Cast : Levi Ackerman x Reader
Genre : Romance, Mature
Language : Mix (Bahasa Indonesia - English)

NB: Disini ‘reader’ akan berperan sebagai ‘aku’ jadi jika ada tulisan (name) silakan masukkan namamu kedalam ceritanya ya :) Sorry banget karena bahasa inggrisku yang masih kacau balau :) I’m still learning, so please get easy on me :)


Chapter 4

Sejam berlalu sejak kami berdua terjebak dalam lift, entah apa yang sedang terjadi diluar saat ini kami berdua sama sekali tak tahu, kuharap para petugas itu bisa dengan cepat mengatasi situasi ini. Membayangkan kami berdua akan bermalam dalam lift kecil yang semakin dingin membuatku merasa cukup resah.

Kepalaku masih terasa sangat berat dan pening setiap kali aku mencoba untuk fokus. Hawa didalam lift pun terasa semakin dingin membuatku harus mengeratkan pelukan tangan ditubuhku sendiri dan menarik jas Levi erat agar menutupiku dengan sempurna. Kulihat Levi tampak berdiri tenang disudut lain lift itu. Ia hanya menyilangkan tangan didada, tampak kalem dengan wajah tanpa ekspresi.

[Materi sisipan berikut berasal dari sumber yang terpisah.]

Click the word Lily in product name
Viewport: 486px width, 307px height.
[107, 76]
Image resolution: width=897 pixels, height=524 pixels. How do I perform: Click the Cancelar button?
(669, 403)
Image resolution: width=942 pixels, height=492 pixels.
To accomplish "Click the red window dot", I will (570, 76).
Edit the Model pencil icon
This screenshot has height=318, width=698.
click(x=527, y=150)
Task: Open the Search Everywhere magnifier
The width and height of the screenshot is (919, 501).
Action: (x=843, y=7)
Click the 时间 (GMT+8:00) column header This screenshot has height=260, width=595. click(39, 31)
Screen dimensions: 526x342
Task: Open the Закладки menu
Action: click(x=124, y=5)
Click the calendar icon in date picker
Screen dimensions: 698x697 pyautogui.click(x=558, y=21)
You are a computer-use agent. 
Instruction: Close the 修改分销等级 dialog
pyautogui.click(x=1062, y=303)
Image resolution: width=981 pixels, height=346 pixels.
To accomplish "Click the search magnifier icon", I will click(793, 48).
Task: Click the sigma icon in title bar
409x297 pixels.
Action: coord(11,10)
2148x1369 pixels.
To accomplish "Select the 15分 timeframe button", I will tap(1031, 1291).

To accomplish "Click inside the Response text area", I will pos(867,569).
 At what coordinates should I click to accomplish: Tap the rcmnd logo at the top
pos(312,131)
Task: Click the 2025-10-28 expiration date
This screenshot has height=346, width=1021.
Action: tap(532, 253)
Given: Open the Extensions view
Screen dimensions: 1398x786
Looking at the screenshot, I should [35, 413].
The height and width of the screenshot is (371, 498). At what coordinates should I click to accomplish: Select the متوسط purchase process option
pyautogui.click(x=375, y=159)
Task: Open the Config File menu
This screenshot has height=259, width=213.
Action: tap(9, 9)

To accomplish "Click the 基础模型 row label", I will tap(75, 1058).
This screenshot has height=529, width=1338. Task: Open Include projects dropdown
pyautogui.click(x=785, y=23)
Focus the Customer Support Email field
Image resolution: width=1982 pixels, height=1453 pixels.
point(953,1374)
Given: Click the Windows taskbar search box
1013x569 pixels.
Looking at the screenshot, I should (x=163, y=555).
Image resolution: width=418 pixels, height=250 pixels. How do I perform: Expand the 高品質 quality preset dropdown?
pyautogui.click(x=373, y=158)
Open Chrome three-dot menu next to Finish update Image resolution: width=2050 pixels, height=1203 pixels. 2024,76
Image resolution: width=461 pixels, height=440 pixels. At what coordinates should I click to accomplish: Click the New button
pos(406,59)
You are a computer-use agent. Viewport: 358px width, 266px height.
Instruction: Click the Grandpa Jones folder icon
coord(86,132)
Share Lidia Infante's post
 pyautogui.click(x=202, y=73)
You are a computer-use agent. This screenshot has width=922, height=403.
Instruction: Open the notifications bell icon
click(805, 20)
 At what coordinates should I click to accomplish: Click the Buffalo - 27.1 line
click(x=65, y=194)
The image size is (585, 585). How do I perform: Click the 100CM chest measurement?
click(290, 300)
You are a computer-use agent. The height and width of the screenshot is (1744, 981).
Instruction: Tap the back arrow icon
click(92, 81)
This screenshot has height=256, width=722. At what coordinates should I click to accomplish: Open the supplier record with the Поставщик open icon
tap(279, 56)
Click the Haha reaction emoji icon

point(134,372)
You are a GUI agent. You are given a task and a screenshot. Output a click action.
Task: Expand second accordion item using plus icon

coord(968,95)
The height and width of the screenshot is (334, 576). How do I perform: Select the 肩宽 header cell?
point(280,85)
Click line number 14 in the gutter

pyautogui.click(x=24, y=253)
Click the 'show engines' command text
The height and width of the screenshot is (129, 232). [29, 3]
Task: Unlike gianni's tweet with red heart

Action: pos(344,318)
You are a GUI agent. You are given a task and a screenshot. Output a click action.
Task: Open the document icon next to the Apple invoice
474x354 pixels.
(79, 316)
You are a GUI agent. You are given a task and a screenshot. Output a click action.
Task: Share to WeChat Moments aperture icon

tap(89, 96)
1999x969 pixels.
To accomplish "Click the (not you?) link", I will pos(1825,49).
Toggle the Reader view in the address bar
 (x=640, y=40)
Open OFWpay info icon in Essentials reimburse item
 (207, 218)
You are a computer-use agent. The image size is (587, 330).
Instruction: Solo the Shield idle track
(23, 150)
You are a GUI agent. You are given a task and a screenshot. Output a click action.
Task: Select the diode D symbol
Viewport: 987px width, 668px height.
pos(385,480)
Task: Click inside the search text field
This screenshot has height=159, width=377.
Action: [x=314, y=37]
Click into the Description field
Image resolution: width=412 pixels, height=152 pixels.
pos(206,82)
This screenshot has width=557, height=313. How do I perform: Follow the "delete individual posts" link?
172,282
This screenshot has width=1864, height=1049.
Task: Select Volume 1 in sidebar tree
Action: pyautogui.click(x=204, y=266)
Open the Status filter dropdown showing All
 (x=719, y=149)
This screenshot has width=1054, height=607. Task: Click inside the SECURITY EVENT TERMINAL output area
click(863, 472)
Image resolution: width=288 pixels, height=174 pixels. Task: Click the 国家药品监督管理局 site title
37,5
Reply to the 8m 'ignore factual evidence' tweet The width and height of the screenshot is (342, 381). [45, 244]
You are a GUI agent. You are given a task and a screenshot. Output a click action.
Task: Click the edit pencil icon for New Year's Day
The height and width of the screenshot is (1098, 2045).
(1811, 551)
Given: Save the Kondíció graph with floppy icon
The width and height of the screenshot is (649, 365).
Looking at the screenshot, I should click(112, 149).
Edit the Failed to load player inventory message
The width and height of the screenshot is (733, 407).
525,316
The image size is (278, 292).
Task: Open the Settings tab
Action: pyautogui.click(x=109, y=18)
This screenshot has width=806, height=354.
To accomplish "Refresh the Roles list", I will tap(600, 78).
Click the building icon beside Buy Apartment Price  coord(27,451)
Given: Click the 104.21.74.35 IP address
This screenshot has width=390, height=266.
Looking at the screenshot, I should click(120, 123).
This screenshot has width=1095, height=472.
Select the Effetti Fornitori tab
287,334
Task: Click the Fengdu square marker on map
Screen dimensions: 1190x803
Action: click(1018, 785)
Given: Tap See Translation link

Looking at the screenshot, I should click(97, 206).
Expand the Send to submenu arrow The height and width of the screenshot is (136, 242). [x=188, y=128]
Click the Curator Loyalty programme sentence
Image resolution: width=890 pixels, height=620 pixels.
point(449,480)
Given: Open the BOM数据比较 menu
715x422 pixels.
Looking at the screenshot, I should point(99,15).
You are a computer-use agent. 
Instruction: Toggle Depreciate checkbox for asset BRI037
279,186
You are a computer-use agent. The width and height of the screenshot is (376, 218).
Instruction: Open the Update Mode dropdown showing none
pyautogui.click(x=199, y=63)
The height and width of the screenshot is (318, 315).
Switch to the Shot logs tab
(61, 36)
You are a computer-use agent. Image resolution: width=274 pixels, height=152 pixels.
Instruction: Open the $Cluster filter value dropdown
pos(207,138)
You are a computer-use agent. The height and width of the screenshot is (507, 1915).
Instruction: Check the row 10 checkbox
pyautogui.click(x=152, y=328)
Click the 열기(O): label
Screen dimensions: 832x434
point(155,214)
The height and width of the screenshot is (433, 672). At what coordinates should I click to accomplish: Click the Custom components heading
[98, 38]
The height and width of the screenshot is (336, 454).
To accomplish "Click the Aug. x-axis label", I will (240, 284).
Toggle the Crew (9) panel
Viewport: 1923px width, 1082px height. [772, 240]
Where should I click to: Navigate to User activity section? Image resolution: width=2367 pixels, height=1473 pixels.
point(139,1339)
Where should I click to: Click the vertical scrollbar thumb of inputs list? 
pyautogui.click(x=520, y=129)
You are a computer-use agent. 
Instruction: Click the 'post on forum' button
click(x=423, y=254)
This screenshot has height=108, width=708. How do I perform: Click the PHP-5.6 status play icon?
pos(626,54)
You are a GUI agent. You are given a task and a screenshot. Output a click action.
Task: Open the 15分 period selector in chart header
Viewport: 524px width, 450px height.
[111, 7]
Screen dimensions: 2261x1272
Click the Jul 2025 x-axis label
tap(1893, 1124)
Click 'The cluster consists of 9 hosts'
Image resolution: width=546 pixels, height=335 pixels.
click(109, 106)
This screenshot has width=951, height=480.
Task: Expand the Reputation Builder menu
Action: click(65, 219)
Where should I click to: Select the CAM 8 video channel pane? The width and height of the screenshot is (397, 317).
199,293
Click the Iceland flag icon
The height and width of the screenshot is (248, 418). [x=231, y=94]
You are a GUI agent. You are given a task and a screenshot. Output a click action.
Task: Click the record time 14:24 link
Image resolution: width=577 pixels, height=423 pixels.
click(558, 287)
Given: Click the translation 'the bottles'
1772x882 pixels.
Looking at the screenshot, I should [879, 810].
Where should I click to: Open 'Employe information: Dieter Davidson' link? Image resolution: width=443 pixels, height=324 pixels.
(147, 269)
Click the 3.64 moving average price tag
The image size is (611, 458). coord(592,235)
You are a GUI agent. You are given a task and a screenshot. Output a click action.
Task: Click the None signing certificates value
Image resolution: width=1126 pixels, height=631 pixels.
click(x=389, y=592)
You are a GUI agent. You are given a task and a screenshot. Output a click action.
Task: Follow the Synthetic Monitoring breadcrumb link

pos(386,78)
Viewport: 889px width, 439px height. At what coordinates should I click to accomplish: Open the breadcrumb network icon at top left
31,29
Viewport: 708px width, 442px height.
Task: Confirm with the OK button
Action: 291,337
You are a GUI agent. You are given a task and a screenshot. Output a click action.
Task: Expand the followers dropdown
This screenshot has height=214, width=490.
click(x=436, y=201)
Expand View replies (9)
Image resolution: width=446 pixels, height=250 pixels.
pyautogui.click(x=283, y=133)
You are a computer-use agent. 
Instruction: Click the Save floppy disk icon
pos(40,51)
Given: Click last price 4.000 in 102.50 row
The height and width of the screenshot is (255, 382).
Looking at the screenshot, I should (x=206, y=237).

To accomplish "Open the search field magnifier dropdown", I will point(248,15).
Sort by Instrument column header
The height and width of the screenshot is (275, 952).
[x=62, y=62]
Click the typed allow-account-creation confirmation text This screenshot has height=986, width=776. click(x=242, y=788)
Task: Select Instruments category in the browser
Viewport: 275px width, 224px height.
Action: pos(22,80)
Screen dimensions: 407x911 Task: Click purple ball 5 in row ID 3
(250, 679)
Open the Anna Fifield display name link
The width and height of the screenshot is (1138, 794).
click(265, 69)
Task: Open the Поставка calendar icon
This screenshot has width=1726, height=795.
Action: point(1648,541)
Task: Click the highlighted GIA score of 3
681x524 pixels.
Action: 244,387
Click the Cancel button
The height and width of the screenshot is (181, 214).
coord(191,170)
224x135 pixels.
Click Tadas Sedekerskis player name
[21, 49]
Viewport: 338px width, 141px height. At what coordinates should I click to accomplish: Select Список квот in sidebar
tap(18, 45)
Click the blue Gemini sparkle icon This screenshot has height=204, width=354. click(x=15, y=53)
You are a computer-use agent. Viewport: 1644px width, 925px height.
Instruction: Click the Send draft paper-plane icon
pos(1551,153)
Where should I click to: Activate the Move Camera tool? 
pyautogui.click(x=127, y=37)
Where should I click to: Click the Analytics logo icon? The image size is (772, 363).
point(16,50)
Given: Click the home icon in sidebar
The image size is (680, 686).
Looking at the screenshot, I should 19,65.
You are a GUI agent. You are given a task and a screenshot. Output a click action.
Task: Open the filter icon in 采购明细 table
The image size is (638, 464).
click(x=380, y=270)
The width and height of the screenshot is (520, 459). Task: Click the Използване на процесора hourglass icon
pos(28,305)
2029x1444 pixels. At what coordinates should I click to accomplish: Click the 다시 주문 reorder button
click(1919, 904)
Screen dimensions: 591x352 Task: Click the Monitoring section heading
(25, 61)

“Kenapa kau tampak sangat tenang, sir?” cetusku, mulai merasa depresi dengan keheningan awkward yang terjadi diantara kami berdua.

Levi mengalihkan tatapannya padaku. “Apa kau tak sadar? Kau sudah sepuluh kali menanyakan hal yang sama,”

“Ah!” keluhku gusar sambil memijat pelan kepalaku yang masih terasa pening. “I forgot about that, aku tak tahu terjebak dalam lift kecil akan membuatku tak bisa berpikir jernih,” jawabku asal.

“Bukan karena liftnya...”

“Hmm..?”

“Kau jadi semakin bodoh karena kau sedang mabuk, drunkass,”

“Aku tidak mabuk, hanya sedikit pusing,” tukasku.

“Tch... orang mabuk tak akan pernah sadar bahwa mereka sedang mabuk,” gerutu Levi kemudian. Ia menggosok kedua tangannya dan menghangatkannya dengan uap dari mulutnya sendiri.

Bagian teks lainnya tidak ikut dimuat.